» **Written task**
Put the lines from the start of the listing below up to and including the line with "click(x=284, y=270)" into a numbered list, leaving out any blank lines.

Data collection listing

━━━━━━━━━━━━━━━━━━━━

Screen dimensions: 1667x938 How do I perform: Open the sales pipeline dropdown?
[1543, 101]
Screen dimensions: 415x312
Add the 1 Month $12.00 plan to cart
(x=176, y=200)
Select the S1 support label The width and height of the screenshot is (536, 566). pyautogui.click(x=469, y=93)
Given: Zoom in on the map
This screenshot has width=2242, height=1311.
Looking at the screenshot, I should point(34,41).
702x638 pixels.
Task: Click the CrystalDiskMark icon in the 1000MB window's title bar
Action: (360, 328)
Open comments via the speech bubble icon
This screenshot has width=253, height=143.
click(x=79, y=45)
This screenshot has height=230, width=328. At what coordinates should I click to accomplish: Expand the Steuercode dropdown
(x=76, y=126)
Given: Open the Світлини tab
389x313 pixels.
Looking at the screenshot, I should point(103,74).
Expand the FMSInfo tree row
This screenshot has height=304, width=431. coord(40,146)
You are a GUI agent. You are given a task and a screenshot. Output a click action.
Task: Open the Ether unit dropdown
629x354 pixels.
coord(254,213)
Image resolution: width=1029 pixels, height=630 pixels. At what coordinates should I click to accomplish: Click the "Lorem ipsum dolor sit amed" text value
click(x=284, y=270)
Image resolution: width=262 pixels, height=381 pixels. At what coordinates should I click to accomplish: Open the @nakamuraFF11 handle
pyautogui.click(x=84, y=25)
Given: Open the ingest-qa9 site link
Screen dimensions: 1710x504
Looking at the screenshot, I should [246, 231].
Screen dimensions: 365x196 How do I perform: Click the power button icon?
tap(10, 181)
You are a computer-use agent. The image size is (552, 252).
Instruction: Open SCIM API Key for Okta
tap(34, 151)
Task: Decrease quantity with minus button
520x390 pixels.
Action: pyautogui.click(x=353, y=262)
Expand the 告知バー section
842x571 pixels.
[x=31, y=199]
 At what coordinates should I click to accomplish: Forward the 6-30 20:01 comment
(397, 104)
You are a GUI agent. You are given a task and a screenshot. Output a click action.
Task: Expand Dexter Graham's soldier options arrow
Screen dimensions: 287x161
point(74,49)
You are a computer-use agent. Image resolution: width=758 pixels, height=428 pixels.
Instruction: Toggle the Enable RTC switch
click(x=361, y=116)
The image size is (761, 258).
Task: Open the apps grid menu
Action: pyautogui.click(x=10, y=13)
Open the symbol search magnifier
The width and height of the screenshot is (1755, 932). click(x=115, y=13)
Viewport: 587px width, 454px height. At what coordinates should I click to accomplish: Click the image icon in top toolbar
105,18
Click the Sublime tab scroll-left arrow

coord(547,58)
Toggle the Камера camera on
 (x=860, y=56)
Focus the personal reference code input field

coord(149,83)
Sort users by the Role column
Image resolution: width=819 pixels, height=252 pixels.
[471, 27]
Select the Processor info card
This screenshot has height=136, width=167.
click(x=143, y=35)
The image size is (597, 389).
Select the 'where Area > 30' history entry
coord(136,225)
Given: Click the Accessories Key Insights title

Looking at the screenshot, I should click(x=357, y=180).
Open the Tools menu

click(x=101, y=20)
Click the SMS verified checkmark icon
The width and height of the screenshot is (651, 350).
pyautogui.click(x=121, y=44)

━━━━━━━━━━━━━━━━━━━━

» **Output for this exercise**
1. Screen dimensions: 1667x938 How do I perform: Open the sales pipeline dropdown?
2. [1543, 101]
3. Screen dimensions: 415x312
4. Add the 1 Month $12.00 plan to cart
5. (x=176, y=200)
6. Select the S1 support label The width and height of the screenshot is (536, 566). pyautogui.click(x=469, y=93)
7. Given: Zoom in on the map
8. This screenshot has width=2242, height=1311.
9. Looking at the screenshot, I should point(34,41).
10. 702x638 pixels.
11. Task: Click the CrystalDiskMark icon in the 1000MB window's title bar
12. Action: (360, 328)
13. Open comments via the speech bubble icon
14. This screenshot has width=253, height=143.
15. click(x=79, y=45)
16. This screenshot has height=230, width=328. At what coordinates should I click to accomplish: Expand the Steuercode dropdown
17. (x=76, y=126)
18. Given: Open the Світлини tab
19. 389x313 pixels.
20. Looking at the screenshot, I should point(103,74).
21. Expand the FMSInfo tree row
22. This screenshot has height=304, width=431. coord(40,146)
23. You are a GUI agent. You are given a task and a screenshot. Output a click action.
24. Task: Open the Ether unit dropdown
25. 629x354 pixels.
26. coord(254,213)
27. Image resolution: width=1029 pixels, height=630 pixels. At what coordinates should I click to accomplish: Click the "Lorem ipsum dolor sit amed" text value
28. click(x=284, y=270)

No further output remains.